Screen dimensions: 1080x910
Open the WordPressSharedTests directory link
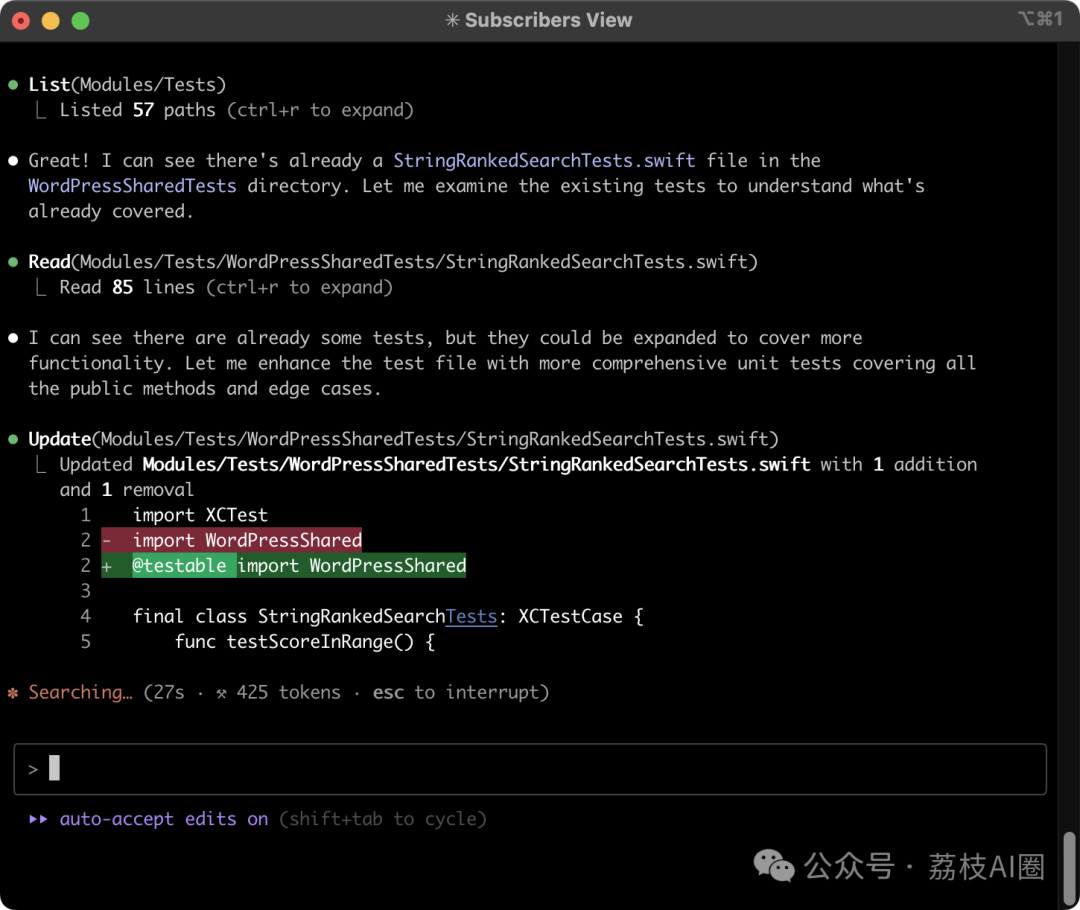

:::::

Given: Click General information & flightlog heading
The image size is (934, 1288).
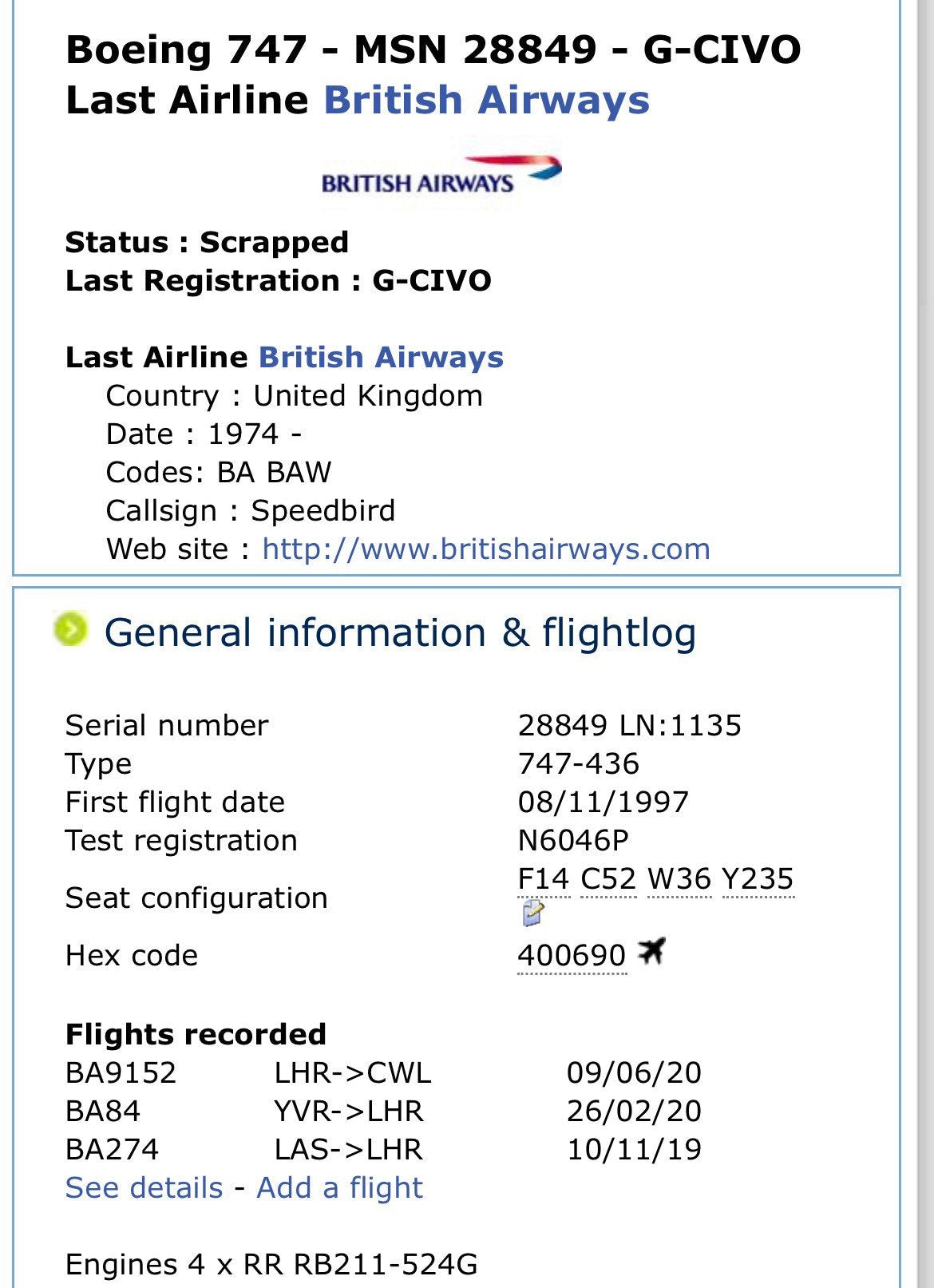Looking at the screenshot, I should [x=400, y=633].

:::::

» **EXERCISE REQUIREMENTS**: Please reproduce, exactly as they appear above, the lines from the line containing "Screen dimensions: 1080x910" up to and including the line containing "Open the WordPressSharedTests directory link".

» **SOLUTION BELOW**:
Screen dimensions: 1080x910
Open the WordPressSharedTests directory link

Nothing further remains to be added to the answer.